### AVAILABLE DATA ###
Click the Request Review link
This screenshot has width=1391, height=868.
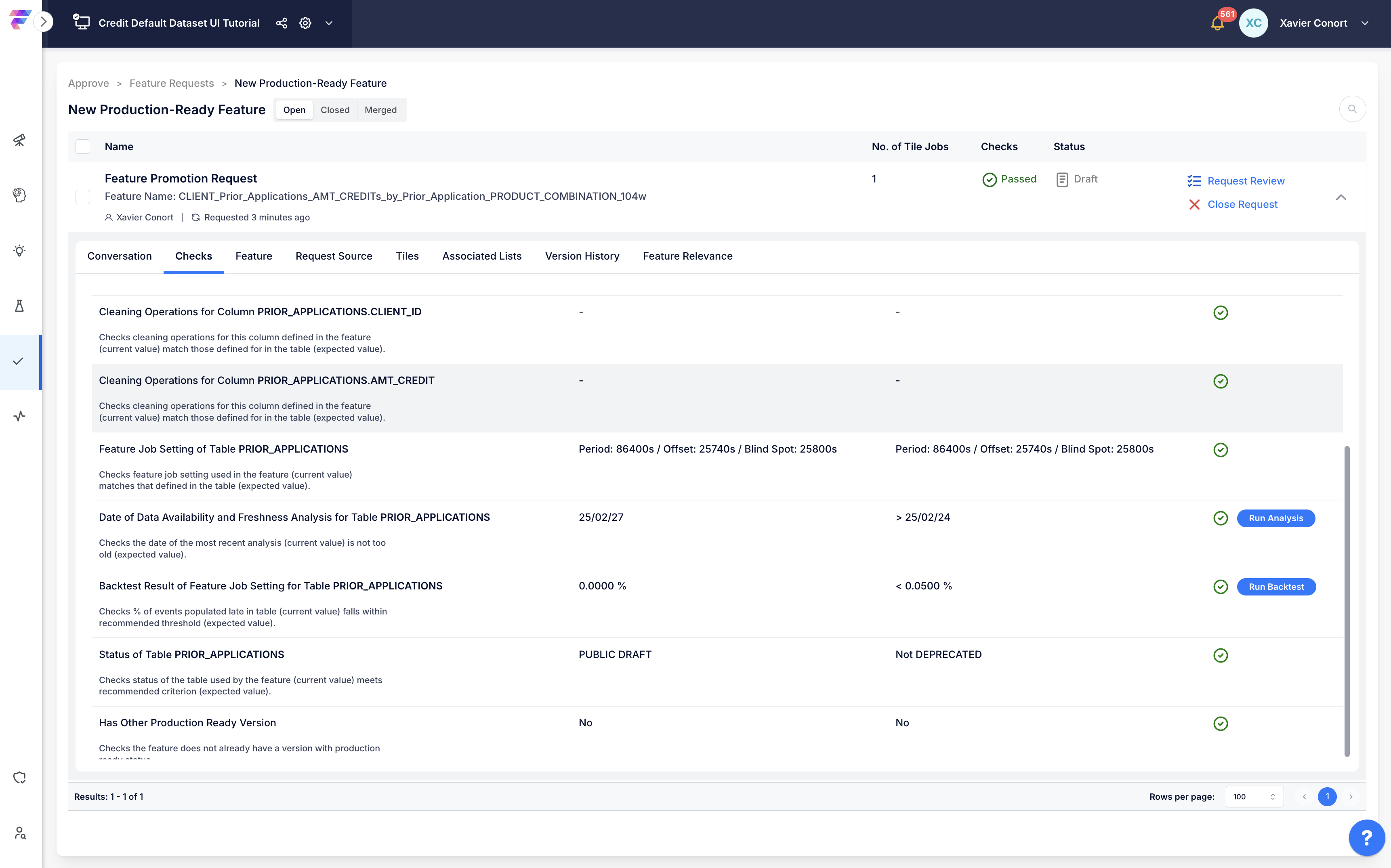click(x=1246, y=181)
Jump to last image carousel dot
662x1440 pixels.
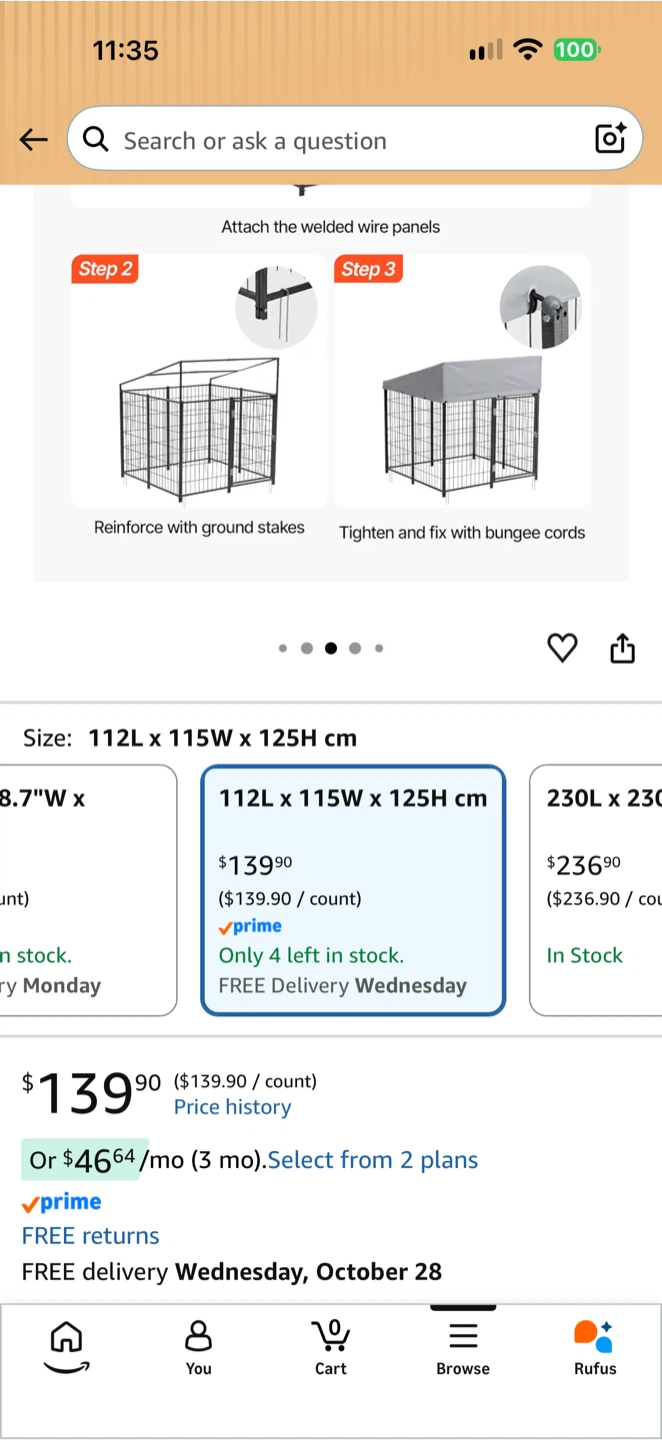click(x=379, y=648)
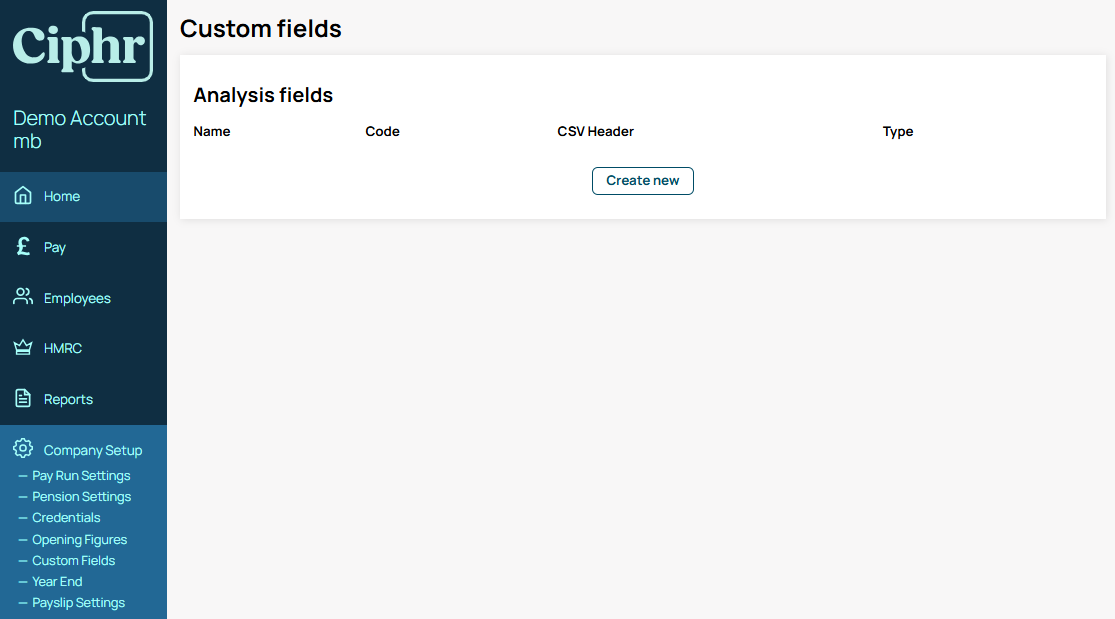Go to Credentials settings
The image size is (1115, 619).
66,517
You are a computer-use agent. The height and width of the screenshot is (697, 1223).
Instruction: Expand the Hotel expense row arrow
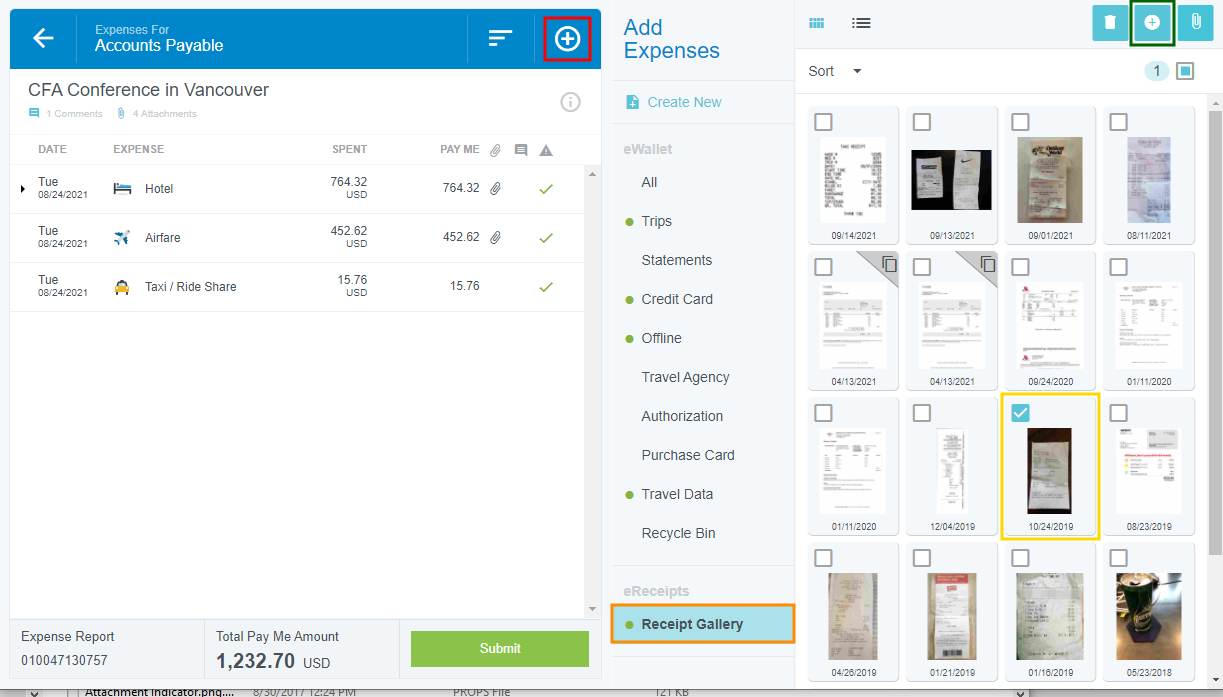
###
▶ [WORK ITEM]: Please give a word-for-word transcript of the lines from the one holding "You are a computer-use" through the final line of the entries, both ends kept, with no pictures.

▶ [ANSWER TO THE EXERCISE]:
You are a computer-use agent. The height and width of the screenshot is (697, 1223).
Instruction: Expand the Hotel expense row arrow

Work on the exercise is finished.